*Aim*.
Can you render the stretch of material from the line containing "Click the star icon in Подборка button" through the end as a JSON list of strings, one string per line, with blank lines left out? Leave the pictures out of your answer.

Items from a data source:
-- START --

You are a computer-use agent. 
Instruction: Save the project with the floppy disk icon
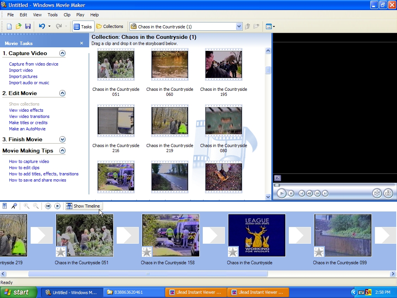point(28,26)
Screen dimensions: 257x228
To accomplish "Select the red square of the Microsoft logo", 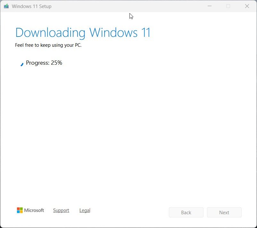I will tap(18, 209).
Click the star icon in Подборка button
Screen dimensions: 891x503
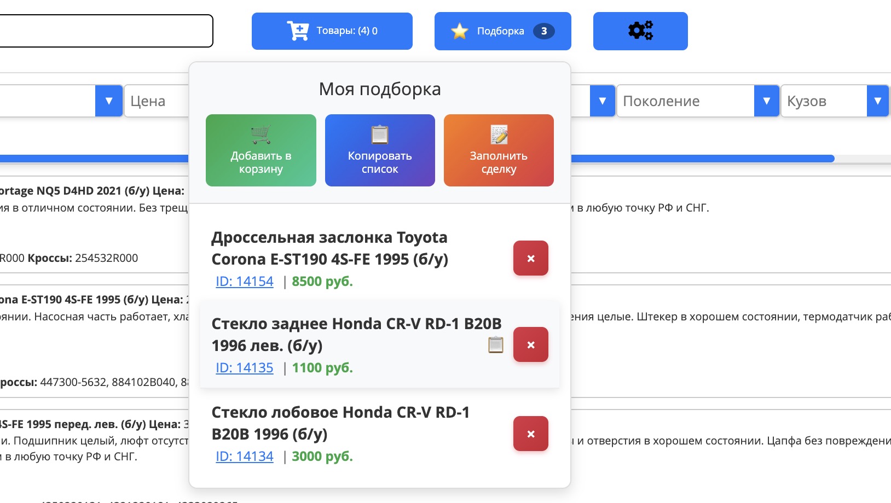click(x=459, y=31)
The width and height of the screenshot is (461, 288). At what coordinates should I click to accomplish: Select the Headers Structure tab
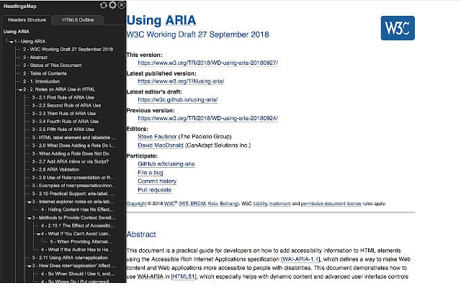coord(29,19)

-- END --

*Written response*.
[
  "Click the star icon in Подборка button",
  "Screen dimensions: 891x503",
  "click(x=459, y=31)",
  "The width and height of the screenshot is (461, 288). At what coordinates should I click to accomplish: Select the Headers Structure tab",
  "coord(29,19)"
]